Long graduated from Sequoyah High School in Canton, Georgia in 2017, a Cherokee County School District spokeswoman said.

The Daily Beast reported that an Instagram account appearing to belong to Long, but which was no longer active, contained a tagline that read: "Pizza, guns, drums, music, family, and God. This pretty much sums up my life. It’s a pretty good life."

Elders at the Crabapple First Baptist Church, which Long attended in nearby Milton, Georgia, issued a statement expressing grief over the shootings.

"We are heartbroken for all involved.

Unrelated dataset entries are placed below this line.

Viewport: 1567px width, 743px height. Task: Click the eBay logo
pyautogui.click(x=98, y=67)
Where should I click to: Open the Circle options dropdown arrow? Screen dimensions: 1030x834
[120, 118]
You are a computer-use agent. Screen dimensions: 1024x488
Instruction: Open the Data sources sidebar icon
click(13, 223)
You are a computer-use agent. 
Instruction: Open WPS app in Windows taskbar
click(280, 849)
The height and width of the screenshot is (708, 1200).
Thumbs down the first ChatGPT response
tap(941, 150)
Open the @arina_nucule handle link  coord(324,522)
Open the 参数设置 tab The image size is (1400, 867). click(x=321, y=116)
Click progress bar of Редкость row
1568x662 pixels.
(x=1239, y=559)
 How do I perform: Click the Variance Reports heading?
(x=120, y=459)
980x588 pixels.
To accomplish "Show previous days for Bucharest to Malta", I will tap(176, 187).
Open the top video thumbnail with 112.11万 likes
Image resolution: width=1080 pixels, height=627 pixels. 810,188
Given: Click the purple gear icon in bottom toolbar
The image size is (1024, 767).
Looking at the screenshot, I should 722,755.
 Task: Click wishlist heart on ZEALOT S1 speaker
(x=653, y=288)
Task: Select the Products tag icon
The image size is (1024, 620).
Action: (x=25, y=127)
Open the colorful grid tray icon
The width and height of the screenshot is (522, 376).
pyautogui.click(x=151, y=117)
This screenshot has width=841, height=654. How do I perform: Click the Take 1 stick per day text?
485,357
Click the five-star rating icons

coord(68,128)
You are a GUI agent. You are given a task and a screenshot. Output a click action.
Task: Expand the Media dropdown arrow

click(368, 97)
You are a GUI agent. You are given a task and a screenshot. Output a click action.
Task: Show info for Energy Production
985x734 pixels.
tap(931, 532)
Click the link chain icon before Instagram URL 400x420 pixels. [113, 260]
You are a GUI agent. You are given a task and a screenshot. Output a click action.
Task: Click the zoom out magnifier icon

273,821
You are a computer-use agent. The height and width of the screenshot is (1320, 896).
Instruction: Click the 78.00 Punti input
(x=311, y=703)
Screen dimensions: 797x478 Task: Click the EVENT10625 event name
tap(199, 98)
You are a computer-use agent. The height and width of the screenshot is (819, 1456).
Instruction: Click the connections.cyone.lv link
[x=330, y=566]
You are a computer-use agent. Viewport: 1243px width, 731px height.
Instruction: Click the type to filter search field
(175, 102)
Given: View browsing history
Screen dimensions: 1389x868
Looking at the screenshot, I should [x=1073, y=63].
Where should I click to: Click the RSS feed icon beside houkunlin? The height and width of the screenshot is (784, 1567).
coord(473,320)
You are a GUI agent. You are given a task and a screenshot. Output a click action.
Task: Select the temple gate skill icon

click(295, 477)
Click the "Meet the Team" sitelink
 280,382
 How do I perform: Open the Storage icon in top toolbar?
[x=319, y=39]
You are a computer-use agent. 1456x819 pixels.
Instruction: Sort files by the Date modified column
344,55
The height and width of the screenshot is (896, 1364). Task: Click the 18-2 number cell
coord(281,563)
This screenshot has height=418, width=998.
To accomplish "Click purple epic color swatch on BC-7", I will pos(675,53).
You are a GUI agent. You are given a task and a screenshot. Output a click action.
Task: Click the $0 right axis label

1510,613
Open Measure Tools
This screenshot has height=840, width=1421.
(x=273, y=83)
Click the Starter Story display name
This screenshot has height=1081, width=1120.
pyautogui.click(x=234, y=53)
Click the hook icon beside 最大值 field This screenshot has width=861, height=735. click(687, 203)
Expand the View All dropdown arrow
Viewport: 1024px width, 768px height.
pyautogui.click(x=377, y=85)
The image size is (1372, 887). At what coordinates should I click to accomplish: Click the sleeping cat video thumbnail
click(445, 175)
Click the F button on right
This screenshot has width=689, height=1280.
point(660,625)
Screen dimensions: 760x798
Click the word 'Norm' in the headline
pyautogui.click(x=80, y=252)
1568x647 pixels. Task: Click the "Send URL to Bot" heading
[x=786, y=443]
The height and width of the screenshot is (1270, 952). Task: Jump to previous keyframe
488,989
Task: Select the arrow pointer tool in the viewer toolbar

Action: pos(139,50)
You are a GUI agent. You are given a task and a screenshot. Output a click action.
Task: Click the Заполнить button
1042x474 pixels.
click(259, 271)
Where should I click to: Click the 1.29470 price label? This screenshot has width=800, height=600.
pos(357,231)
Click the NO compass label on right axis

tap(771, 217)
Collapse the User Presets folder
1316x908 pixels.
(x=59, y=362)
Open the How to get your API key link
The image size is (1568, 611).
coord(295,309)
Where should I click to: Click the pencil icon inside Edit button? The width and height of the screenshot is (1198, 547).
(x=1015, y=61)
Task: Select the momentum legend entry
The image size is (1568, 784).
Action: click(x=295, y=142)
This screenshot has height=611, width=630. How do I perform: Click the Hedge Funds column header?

We grieve for the victims and their families, and we continue to pray for them,” the statement said. “Moreover, we are distraught for the Long family and continue to pray for them as well."

The church appeared to have disabled its Facebook page, which had contained a 2018 video clip in which Long talked about his baptism and youth group in the seventh grade when a speaker discussed the biblical parable of the prodigal son, according to the Daily Beast.

"The son goes off and squanders all that he has and lives completely for himself and then, when he finds he’s wanting to eat pig food, he realized there’s something wrong and he goes back to his father and his father runs back to him and embraces him," Long said in the clip.

"And by the grace of God I was able to draw the connection there and realize this is a story between what happened with me and God."

Long’s family did not respond to a request for comment. The family facilitated the arrest, according to the Cherokee County Sheriff’s Department.

Reuters visited the address listed in public records for the suspect and two other people with his surname.

It was a modest, well-kept house in an upper middle-class neighborhood in Woodstock, a predominantly white Cherokee County community of about 33,000 people.

The shades were drawn on Wednesday and an American flag hung from an awning at the front of the ranch-style home.